─── THE DATA
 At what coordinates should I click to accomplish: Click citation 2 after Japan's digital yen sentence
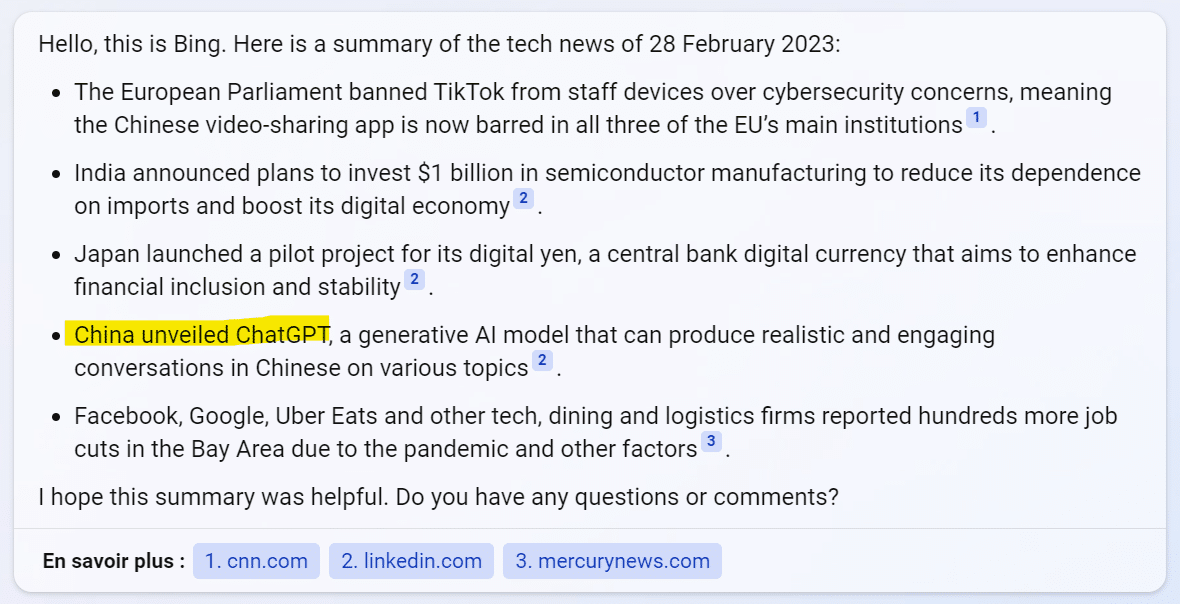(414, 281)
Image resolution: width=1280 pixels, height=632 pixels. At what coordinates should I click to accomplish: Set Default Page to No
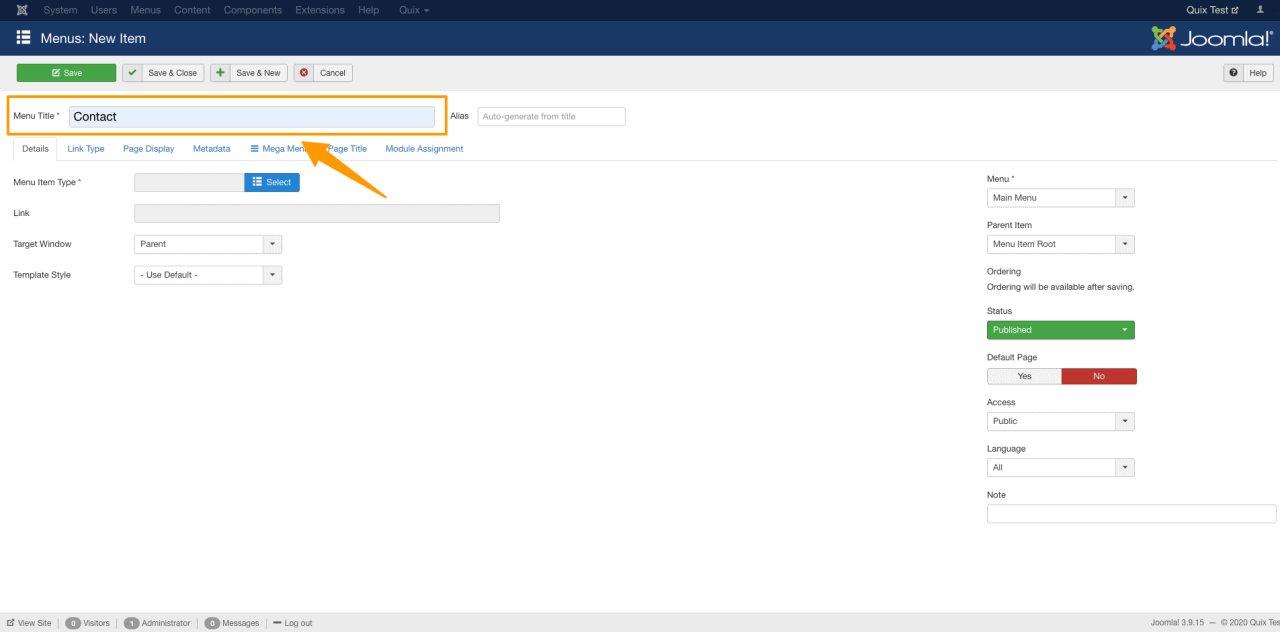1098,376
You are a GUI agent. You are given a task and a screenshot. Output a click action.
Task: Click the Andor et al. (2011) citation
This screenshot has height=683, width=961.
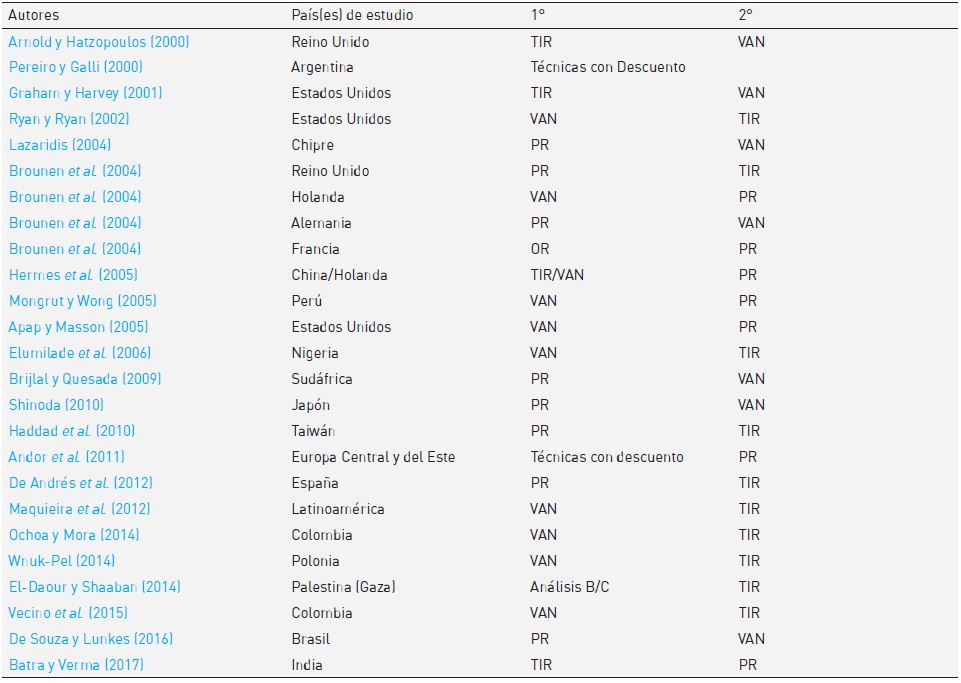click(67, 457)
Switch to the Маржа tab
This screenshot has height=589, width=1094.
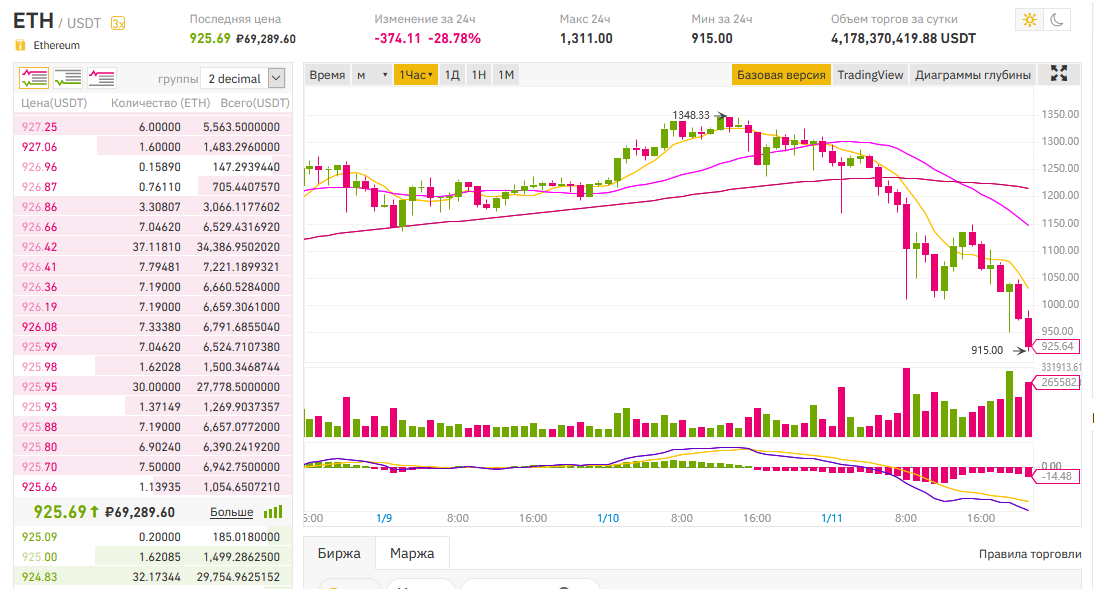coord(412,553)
──────
* [REQUIRED ACTION]:
In the answer, include exactly the lines from the top of the entries through the line containing "Task: Click the Andor et al. (2011) citation", and nothing else, not even the pictures.

* [WRITTEN RESPONSE]:
 At what coordinates should I click to accomplish: Click citation 2 after Japan's digital yen sentence
(414, 281)
Image resolution: width=1280 pixels, height=632 pixels. At what coordinates should I click to accomplish: Set Default Page to No
1098,376
You are a GUI agent. You are given a task and a screenshot. Output a click action.
Task: Click the Andor et al. (2011) citation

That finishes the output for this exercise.